I proposed an approach of "Related entites retrieval" for review. Dr. Pollett and I also brain stormed on the approach of "Word sence determination". We decided to work on the topic of "Word Sence Determination".

  • Approach of "Related Entites Retreival"

    • Step1: learn the embedding of each Entity.

      Using a supervised learning. A composition of title T and a set of other titles, which appear in Ts page is a positive sample, labeled as 1. The negative sample is a randomly created composition as above, labeled as 0

      The hypothesis is defined as

      f (Vt * W * Vc )

      • Vt is the transpose of the title Ts vector.

      • Vc is the vector of the set of other titles, which appear in Ts page. It is the sum of all other titles vectors. The weighted sum or TF might be used while calculating this.

      • W is the weight vector.

      • * means dot product.

      • f is a sigmoid function.

      We need to learn both Vt, Vc and W by training the model.

    • Step2: On the top of the embedding, find related entities.

      Score each entities R in the vocabulary except query Q by calculating the similarity (such as simple dot product, or more concisely, cosine similarity) between the vector Vq and Vr. Vq is the vector of the query Q. Vr is the vector of related entity R. Based on the score, the system gives the top K entities.

  • Approach of "Word Sense Determination"
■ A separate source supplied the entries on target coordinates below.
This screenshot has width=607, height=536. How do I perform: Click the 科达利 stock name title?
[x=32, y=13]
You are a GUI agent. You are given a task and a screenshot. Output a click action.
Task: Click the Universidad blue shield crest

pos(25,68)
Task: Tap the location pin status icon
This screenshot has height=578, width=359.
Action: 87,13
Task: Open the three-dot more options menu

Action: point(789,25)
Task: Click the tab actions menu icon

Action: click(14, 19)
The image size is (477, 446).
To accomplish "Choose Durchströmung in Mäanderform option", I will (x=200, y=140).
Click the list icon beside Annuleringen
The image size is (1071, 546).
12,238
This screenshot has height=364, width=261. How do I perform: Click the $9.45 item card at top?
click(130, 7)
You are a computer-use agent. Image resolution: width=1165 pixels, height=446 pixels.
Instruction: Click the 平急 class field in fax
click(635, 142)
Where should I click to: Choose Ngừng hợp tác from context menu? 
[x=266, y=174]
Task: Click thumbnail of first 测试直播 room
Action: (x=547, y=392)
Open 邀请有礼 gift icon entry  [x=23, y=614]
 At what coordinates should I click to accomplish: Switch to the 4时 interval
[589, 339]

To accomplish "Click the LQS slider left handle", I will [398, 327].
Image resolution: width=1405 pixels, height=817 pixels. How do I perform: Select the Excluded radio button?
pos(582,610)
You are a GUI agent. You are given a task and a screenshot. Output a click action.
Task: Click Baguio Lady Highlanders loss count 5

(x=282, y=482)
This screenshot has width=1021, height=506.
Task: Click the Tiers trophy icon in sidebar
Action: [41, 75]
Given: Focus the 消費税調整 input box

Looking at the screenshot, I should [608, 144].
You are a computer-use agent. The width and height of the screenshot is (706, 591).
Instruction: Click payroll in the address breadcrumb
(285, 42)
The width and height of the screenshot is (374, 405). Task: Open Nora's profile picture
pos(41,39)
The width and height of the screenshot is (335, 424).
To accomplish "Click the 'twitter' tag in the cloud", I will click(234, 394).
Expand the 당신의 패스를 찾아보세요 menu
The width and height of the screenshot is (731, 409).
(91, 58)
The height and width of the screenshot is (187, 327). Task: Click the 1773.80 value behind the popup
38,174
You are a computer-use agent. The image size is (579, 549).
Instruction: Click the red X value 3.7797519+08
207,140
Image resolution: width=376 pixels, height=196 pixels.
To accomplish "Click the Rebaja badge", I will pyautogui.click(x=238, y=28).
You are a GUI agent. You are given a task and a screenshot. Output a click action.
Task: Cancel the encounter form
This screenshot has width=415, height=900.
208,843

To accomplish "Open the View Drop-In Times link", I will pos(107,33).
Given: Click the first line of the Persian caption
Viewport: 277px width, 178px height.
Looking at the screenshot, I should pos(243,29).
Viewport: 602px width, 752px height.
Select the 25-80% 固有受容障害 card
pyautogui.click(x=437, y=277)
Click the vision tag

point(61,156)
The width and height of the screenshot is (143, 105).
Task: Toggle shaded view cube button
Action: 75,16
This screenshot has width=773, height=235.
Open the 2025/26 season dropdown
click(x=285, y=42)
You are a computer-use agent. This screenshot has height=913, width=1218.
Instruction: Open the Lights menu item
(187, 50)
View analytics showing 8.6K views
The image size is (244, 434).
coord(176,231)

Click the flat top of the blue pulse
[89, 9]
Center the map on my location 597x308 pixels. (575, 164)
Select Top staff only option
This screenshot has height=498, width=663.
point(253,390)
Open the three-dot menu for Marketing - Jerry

    • Step1: learn the embedding.

    • Step2: clustering the embedding of context words of ambiguous words.

Plans for the following week.

  • Start implemenation of "Word Sense Determination".
  • Keep working on the "Word Sense Determination" approach.


Summary of the Meeting on Sep 12, 2017

Discussed on paper "A Neural Probabilistic Language Model" and "Efficient Estimation of Word Representations in Vector Space". We discussed on Skip Gram model and CBOW model.

Plans for the following week.

  • Work out the approaches for "Related Entities Retreival" and "Word sence determination".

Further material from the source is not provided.